Description
To a church that increasingly addresses itself to biblically illiterate people, to people who may have little or no church experience, and to those who simply call themselves spiritual-but-not-religious, Don Collett’s look at the Christian year inspired by the work of the great Canadian scholar Northrop Frye offers a priceless gift.
“Frye conceived of a world beyond the normal confines of Christian doctrine and theology,” writes Collett, “and then found a place for Christian doctrine and theology to provide the hope this world needs.” This movement, says Collett, allows us to “begin conversations that seem wholly secular” – conversations that happen in “language” most familiar to people today, both inside and outside the church – “and arrive at the vocabulary of the spiritual life.”
While the seasons of the Christian year – Advent, Christmas, Epiphany, Lent, Easter, and Pentecost – may seem arcane to many, Collett uses this method of structuring the year as a way to draw forth insights into what he calls the Universal Spirit, spiritual truths which may be applied in the course of a person’s everyday life. “There is a comprehensive way for living a human life that both Northrop Frye and I see flowing from the biblical tradition unconstrained by the weight of orthodox theology.
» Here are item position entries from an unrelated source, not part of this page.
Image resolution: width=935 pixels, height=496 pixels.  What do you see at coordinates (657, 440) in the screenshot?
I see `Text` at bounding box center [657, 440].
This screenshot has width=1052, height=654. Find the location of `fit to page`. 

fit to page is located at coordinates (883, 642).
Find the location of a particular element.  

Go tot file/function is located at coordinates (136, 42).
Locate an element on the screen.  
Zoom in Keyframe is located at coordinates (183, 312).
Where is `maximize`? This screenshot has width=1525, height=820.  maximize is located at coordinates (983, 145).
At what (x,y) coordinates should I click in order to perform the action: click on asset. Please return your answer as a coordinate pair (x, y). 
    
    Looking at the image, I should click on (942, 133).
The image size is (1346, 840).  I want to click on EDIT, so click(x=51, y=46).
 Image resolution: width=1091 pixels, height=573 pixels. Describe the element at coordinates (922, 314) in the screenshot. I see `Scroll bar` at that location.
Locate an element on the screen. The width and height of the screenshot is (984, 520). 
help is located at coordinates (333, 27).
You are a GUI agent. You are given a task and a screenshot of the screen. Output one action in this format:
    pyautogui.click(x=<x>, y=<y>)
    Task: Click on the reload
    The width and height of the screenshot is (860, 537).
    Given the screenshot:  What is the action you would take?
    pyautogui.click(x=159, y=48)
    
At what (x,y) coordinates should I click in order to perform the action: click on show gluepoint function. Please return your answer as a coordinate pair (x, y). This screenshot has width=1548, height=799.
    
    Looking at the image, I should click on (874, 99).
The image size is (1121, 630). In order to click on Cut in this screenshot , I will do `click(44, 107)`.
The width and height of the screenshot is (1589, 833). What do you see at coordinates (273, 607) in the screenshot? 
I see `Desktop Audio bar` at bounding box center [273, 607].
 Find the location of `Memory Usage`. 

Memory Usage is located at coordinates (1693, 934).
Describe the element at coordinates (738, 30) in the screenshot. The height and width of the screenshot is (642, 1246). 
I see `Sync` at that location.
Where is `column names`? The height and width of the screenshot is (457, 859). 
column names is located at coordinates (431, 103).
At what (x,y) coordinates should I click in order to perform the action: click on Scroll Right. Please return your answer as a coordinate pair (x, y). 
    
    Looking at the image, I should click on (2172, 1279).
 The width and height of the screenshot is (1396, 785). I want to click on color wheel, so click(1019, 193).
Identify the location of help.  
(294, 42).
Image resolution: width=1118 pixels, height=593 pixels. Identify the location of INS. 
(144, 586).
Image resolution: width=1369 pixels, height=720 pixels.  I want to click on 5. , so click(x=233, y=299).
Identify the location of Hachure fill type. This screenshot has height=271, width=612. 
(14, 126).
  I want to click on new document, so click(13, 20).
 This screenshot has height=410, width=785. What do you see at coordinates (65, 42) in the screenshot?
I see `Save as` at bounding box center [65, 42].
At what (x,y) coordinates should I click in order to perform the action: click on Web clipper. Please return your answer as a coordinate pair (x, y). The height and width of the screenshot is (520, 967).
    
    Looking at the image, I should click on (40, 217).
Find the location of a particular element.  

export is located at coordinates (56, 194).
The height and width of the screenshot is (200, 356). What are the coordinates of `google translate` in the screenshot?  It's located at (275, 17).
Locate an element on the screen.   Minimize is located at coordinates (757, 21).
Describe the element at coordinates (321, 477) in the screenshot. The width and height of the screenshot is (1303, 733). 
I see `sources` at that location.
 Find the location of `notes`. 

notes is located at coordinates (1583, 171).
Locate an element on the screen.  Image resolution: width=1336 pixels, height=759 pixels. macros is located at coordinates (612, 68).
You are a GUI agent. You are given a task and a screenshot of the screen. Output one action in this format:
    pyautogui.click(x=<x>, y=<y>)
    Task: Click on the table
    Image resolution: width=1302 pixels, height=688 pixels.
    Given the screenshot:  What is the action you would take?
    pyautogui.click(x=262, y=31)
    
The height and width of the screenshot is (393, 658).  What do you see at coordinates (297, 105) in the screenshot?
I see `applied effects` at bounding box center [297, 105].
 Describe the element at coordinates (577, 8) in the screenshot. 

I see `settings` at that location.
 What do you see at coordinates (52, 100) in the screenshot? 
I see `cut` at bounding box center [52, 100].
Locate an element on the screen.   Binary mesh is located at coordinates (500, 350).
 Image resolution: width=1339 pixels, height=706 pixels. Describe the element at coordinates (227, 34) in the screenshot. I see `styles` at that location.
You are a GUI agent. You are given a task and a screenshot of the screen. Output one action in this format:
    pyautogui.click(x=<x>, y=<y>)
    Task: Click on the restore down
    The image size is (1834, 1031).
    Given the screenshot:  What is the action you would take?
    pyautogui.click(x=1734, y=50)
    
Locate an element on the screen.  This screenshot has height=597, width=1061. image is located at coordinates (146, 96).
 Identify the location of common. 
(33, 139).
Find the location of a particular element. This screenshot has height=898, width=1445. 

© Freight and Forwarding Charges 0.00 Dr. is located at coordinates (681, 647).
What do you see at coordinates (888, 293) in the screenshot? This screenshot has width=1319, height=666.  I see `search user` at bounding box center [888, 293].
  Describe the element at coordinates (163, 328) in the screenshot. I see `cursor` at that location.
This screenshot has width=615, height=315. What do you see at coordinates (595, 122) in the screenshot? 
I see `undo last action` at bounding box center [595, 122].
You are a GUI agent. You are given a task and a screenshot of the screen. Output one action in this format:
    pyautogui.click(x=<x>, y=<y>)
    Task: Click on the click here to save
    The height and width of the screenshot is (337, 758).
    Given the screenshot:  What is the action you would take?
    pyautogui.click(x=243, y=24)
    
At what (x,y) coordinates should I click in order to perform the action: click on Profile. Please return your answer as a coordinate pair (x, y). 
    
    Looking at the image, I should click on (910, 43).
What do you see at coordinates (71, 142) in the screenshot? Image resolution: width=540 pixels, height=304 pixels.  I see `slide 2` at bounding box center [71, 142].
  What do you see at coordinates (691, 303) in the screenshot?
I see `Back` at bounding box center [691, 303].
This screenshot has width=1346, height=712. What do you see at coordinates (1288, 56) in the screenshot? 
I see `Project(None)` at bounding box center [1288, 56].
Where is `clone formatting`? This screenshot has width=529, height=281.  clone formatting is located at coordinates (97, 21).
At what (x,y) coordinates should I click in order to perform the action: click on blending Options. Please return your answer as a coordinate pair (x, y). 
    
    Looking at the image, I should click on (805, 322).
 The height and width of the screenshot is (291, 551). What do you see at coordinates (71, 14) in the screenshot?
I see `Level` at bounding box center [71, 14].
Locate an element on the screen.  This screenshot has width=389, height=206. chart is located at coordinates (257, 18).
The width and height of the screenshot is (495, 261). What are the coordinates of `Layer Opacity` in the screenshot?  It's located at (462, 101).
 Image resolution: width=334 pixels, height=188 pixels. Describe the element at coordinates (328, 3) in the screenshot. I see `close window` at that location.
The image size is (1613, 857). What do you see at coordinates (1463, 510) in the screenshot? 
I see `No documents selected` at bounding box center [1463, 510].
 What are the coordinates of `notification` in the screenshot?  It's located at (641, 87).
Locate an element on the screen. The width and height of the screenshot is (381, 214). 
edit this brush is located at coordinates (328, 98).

Just as Michelangelo said he found Moses in a block of Carrera marble, so in biblical myth we find a universality that provides meaning in the course of human life and action. It seems a vastly rich and fertile place to survey the human landscape and to find the Universal Spirit’s place within it.”
Universal Spirit is not a systematic treatment of the work of Frye. Sometimes Frye provides the centre for Collett’s meditations, at other times Frye provides a jumping off point. “I think of them as a survey of my spiritual passion with the aid, at times, of the spiritual passion of another kindred spirit, similar to how jazz musicians riff off one another in performance.